Ministerpräsidentin Kraft geht auf Distanz zum Islamverband Ditib

Die Vorgänge in der Türkei beeinflussen auch NRW. Bei Ministerpräsidentin Kraft (SPD) wachsen offenbar Zweifel am türkischen Islamverband Ditib.

Düsseldorf. Nordrhein-Westfalens Ministerpräsidentin Hannelore Kraft (SPD) ist auf Distanz zum türkischen Islamverband Ditib gegangen. „Es verstärken sich die Zweifel, dass die Ditib den Kriterien zur Einstufung als Religionsgemeinschaft entspricht“, sagte Kraft dieser Redaktion.

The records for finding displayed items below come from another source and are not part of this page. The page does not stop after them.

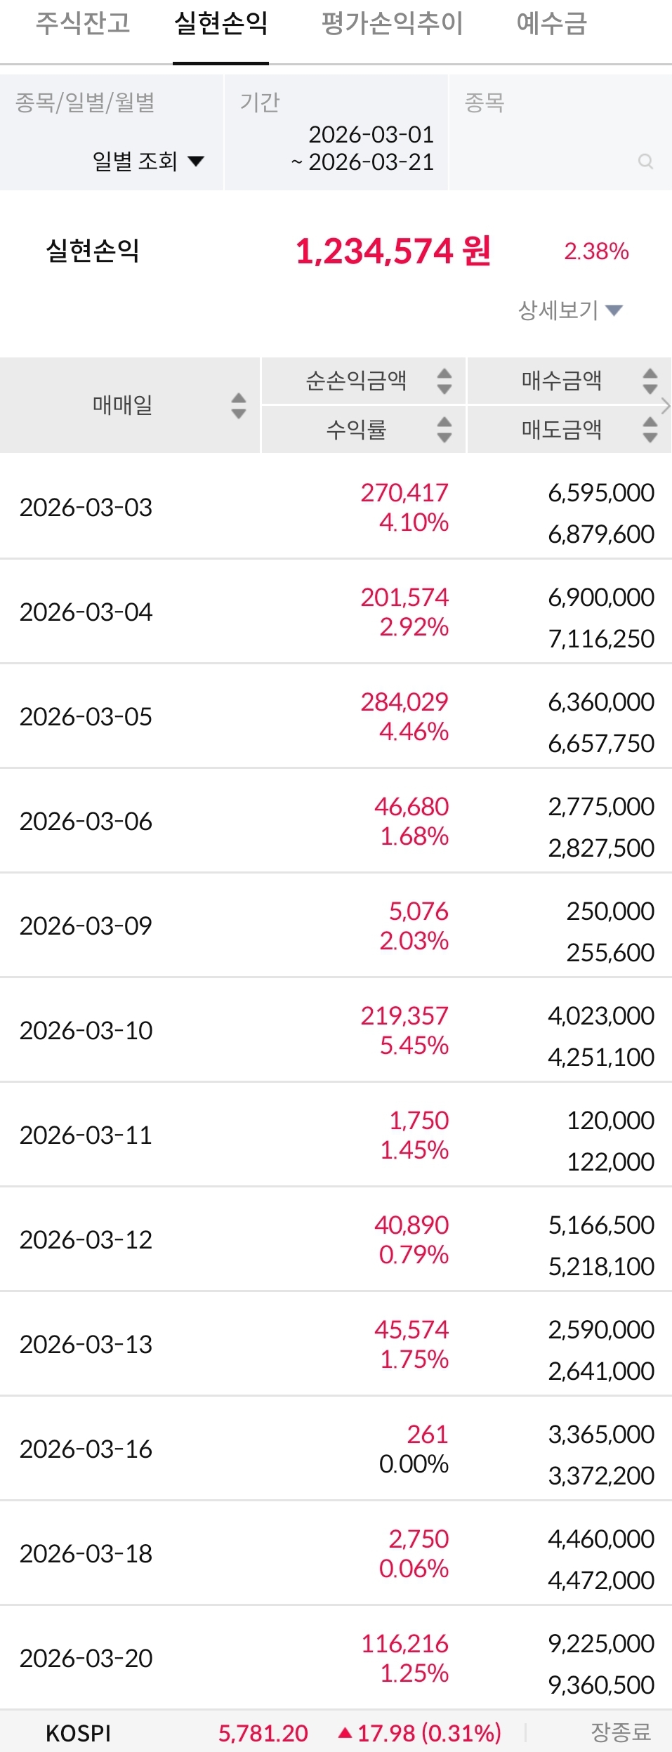Tap the KOSPI index ticker bar

point(336,1732)
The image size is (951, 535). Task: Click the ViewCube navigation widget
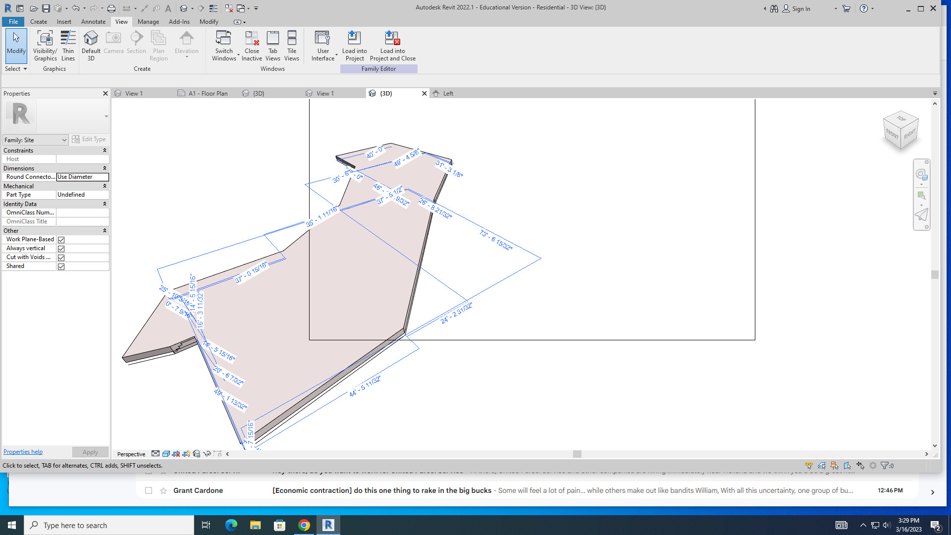pos(900,131)
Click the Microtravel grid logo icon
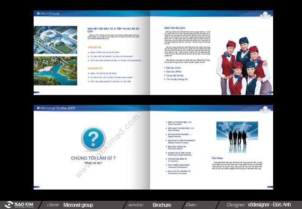 pos(39,14)
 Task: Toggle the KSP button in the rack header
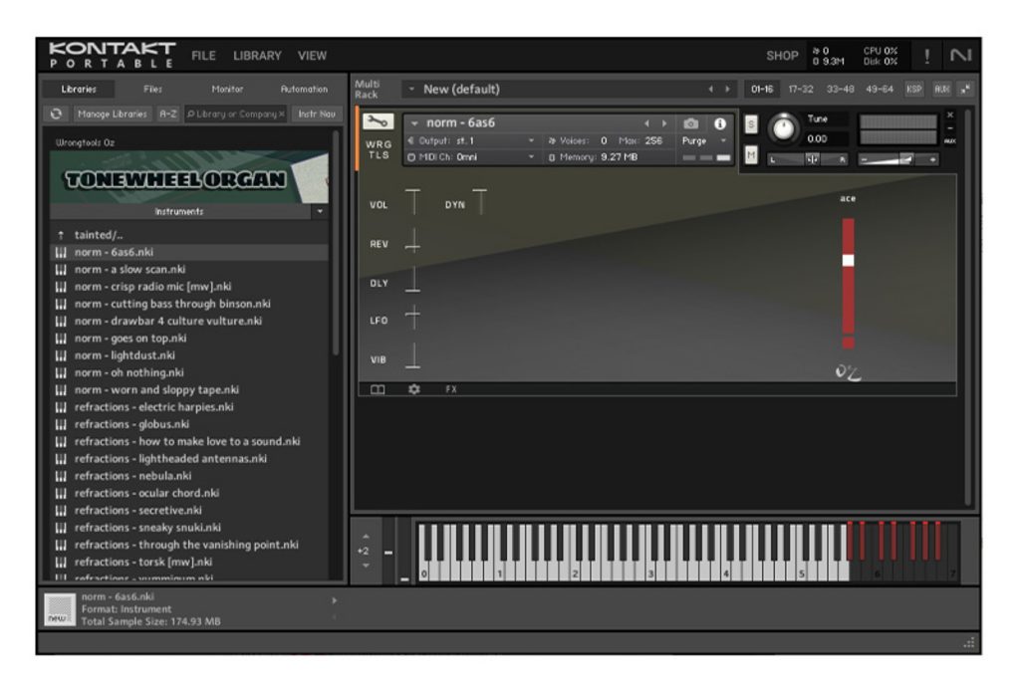913,90
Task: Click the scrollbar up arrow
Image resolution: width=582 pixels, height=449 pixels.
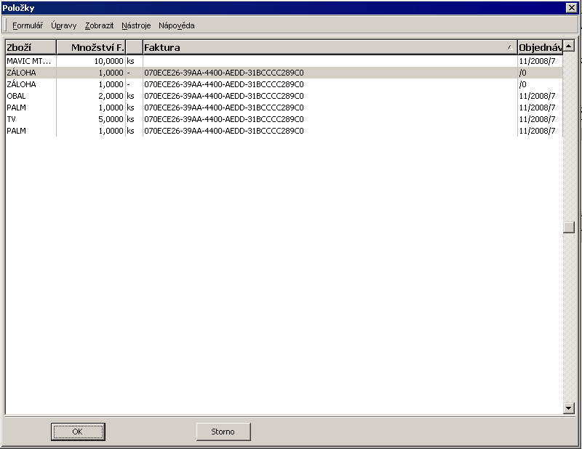Action: coord(570,45)
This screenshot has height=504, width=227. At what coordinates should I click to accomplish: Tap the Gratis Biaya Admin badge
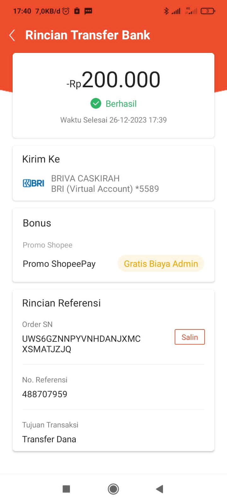tap(161, 264)
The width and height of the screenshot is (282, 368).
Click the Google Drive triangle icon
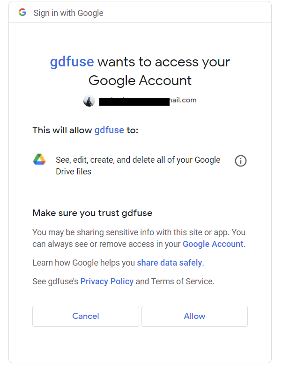coord(39,159)
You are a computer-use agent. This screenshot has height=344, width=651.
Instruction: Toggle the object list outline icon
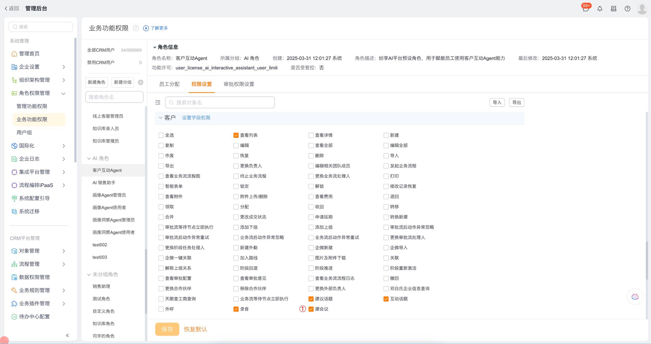click(x=158, y=102)
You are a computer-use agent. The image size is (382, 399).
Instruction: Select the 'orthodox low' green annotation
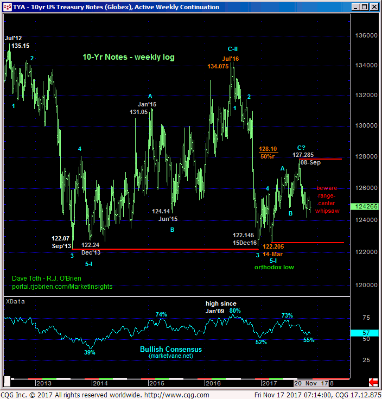[275, 267]
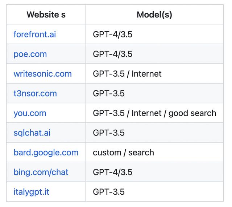Click the "custom / search" cell

click(123, 152)
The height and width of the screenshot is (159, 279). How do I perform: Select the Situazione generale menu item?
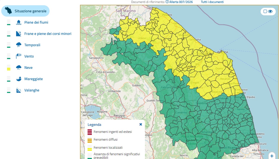pos(30,11)
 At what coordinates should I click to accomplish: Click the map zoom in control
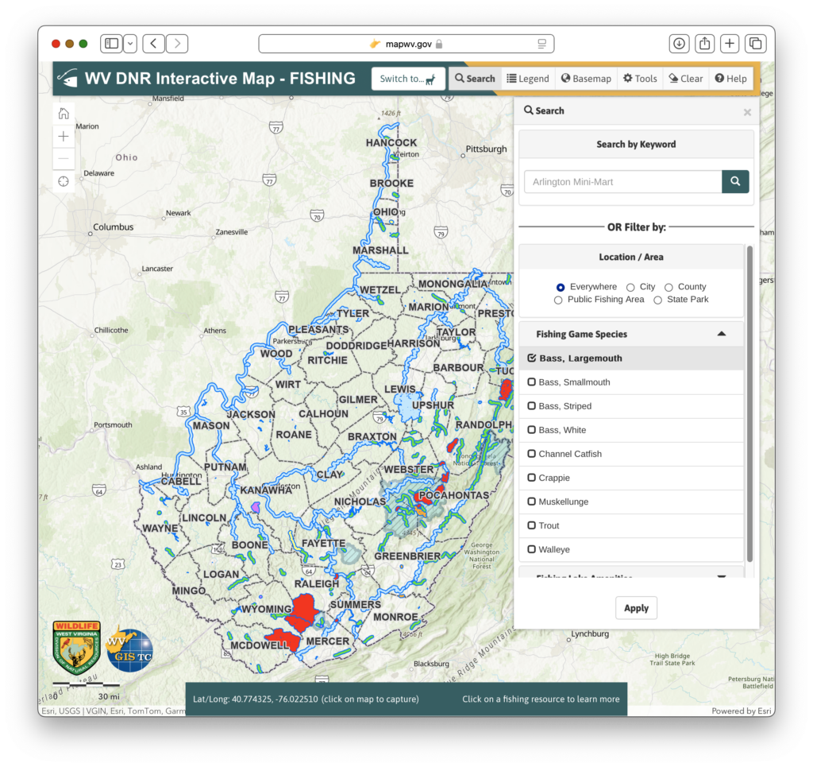click(x=63, y=135)
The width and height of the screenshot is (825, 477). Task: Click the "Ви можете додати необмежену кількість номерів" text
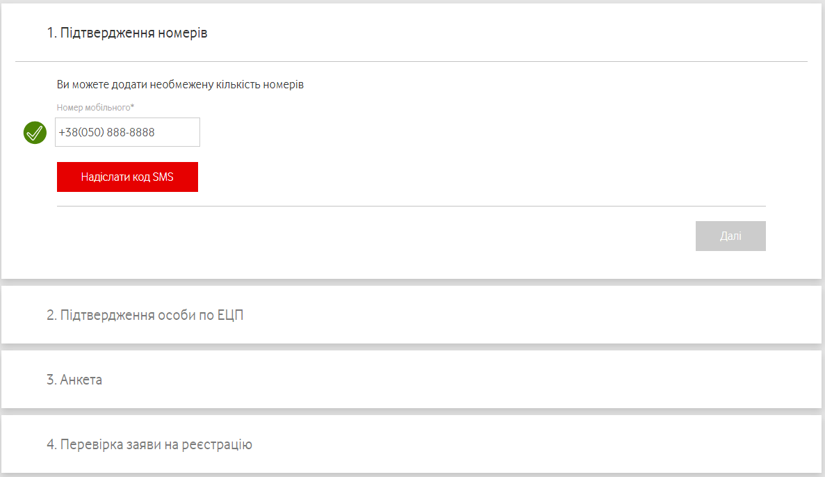tap(180, 85)
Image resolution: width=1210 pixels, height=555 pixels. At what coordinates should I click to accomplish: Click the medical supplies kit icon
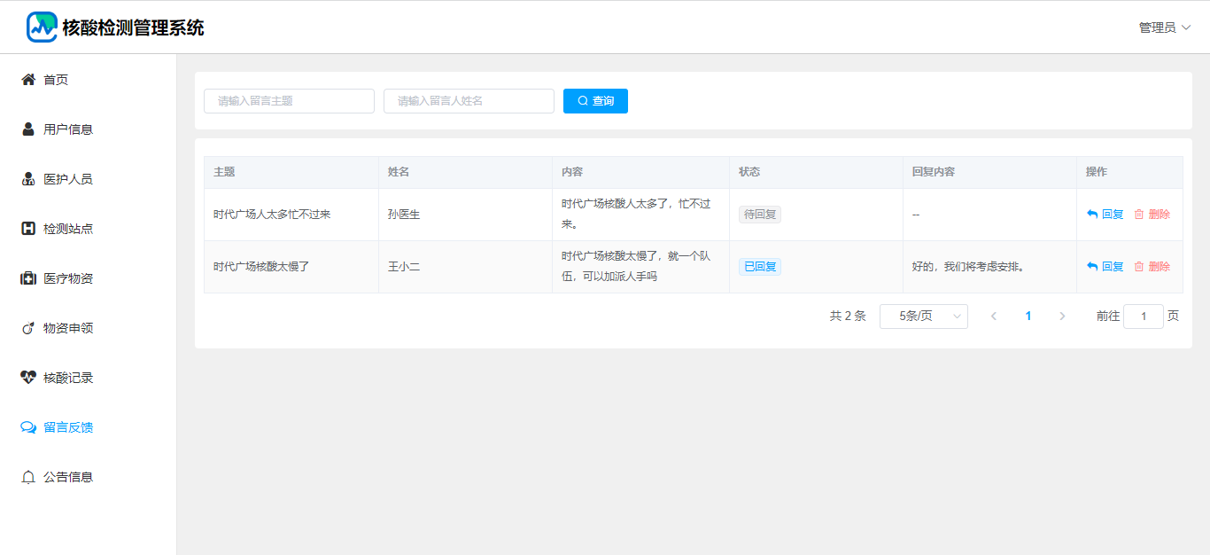28,278
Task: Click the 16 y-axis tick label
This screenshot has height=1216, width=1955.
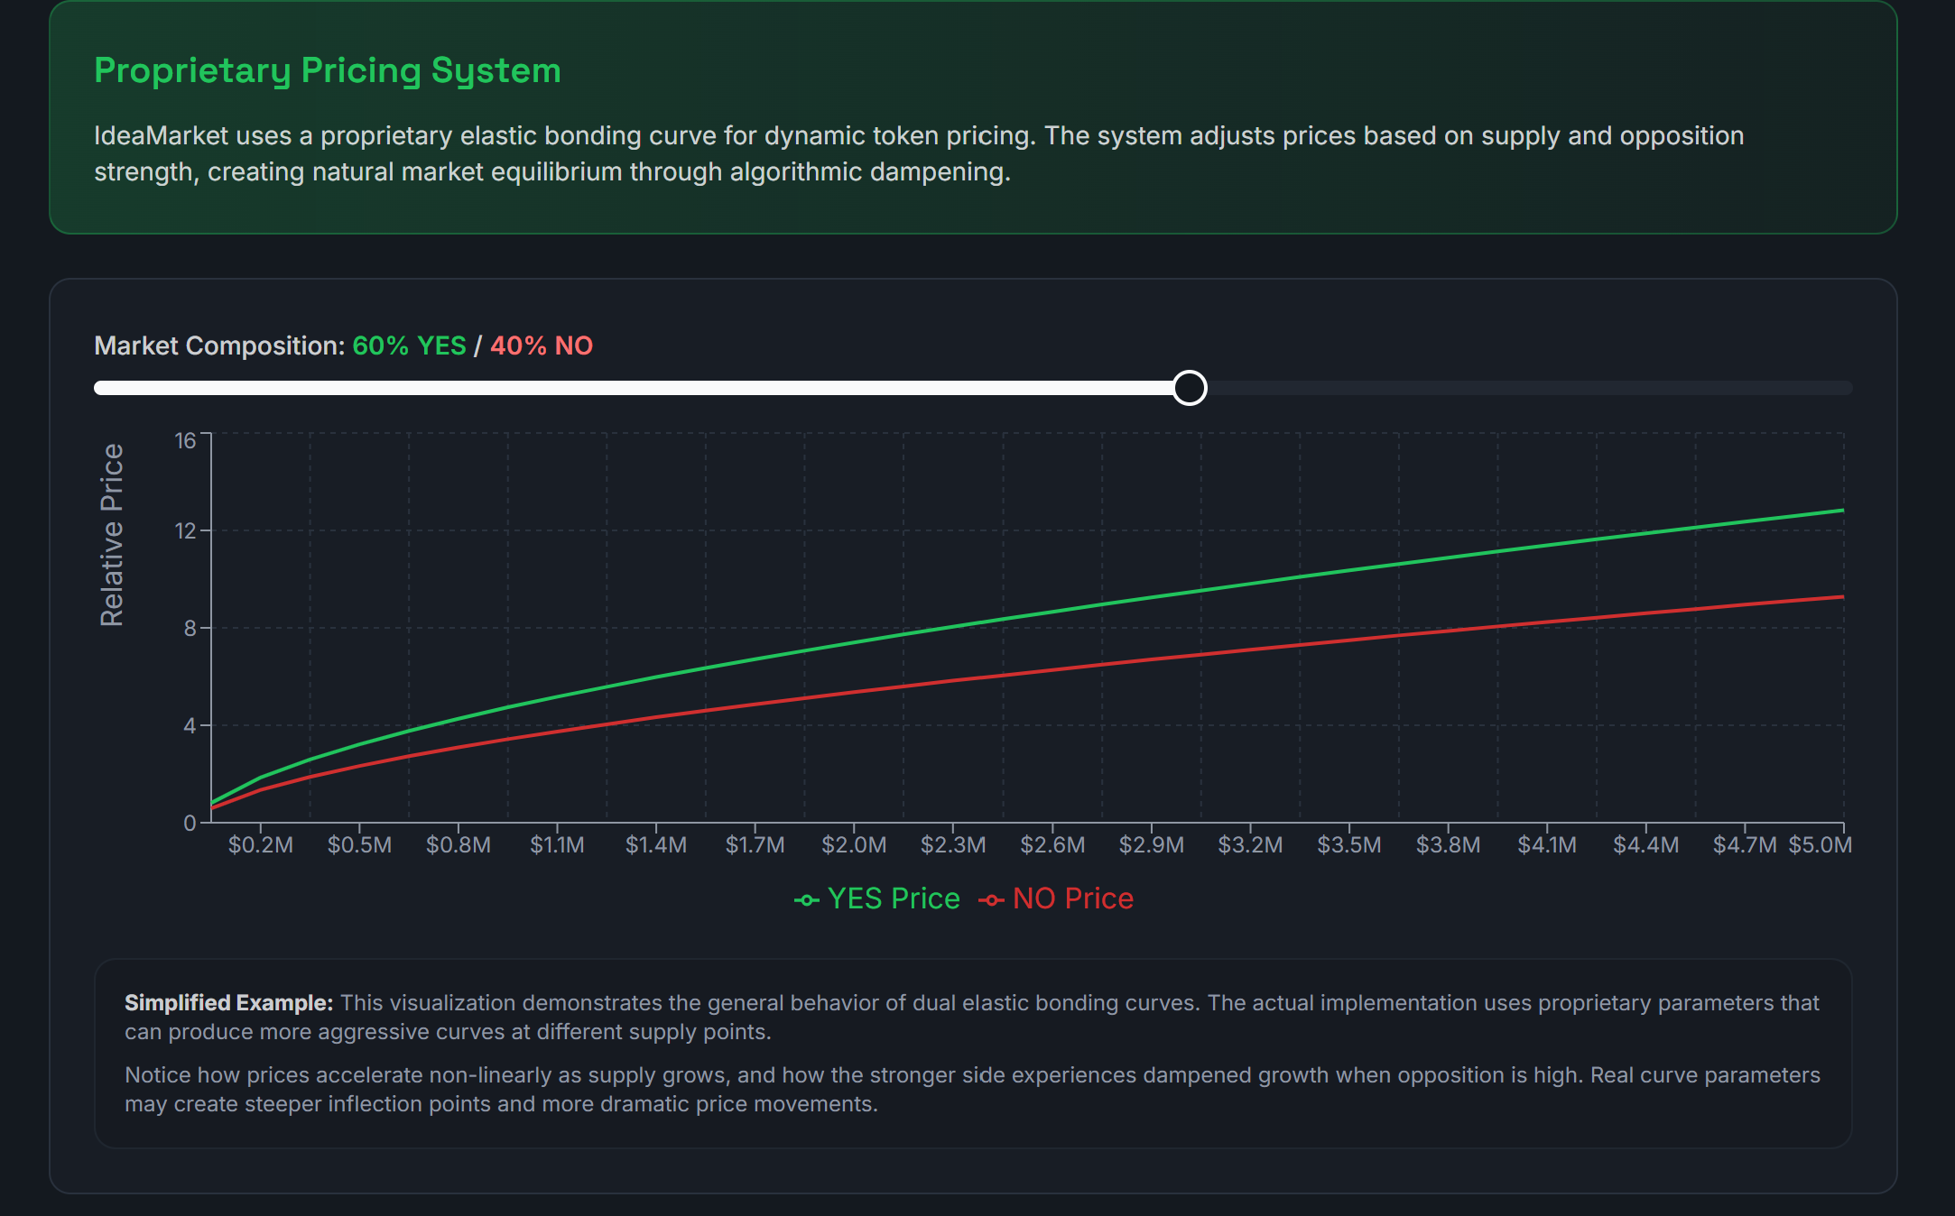Action: pyautogui.click(x=185, y=440)
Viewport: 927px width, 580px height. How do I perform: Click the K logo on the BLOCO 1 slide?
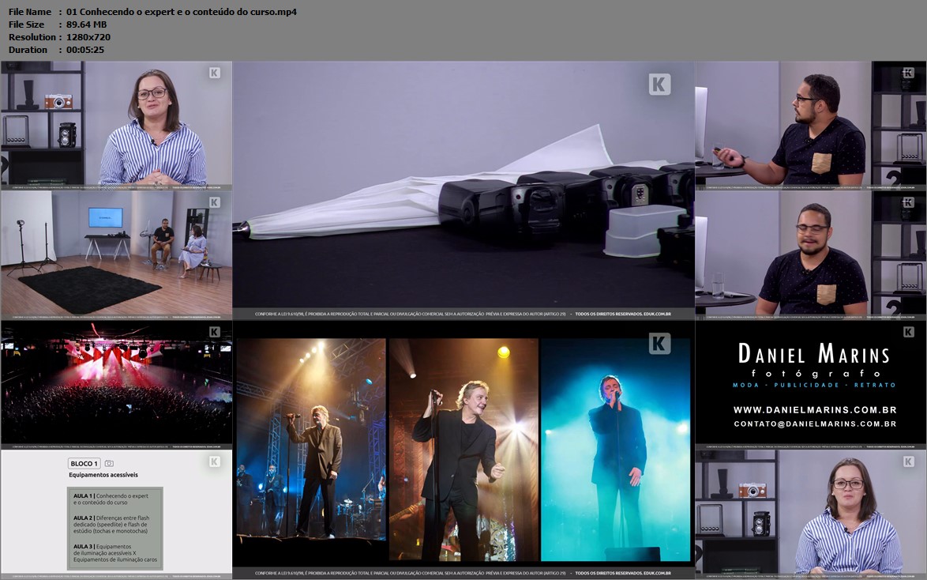click(x=215, y=461)
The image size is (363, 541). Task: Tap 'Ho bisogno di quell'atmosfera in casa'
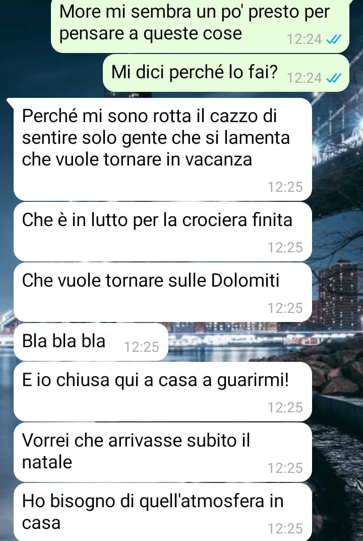[163, 512]
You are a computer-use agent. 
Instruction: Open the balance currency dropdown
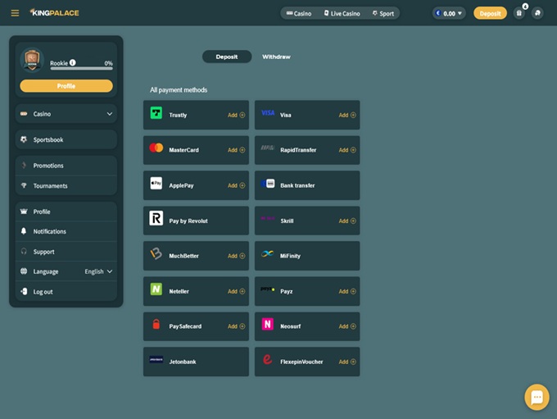pyautogui.click(x=449, y=13)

Die NRW-Staatskanzlei prüft seit dem vergangenen Jahr einen Antrag der Ditib und drei weiterer Islamverbände, als Religionsgemeinschaften mit erweiterten Rechten anerkannt zu werden. „Die Ereignisse in der Türkei werfen auf den Anerkennungsprozess der Islamverbände sicher ein neues Licht“, sagte Kraft weiter. Man lasse die Voraussetzungen für eine Aufwertung sorgfältig begutachten und werde ohne Zeitdruck darüber entscheiden.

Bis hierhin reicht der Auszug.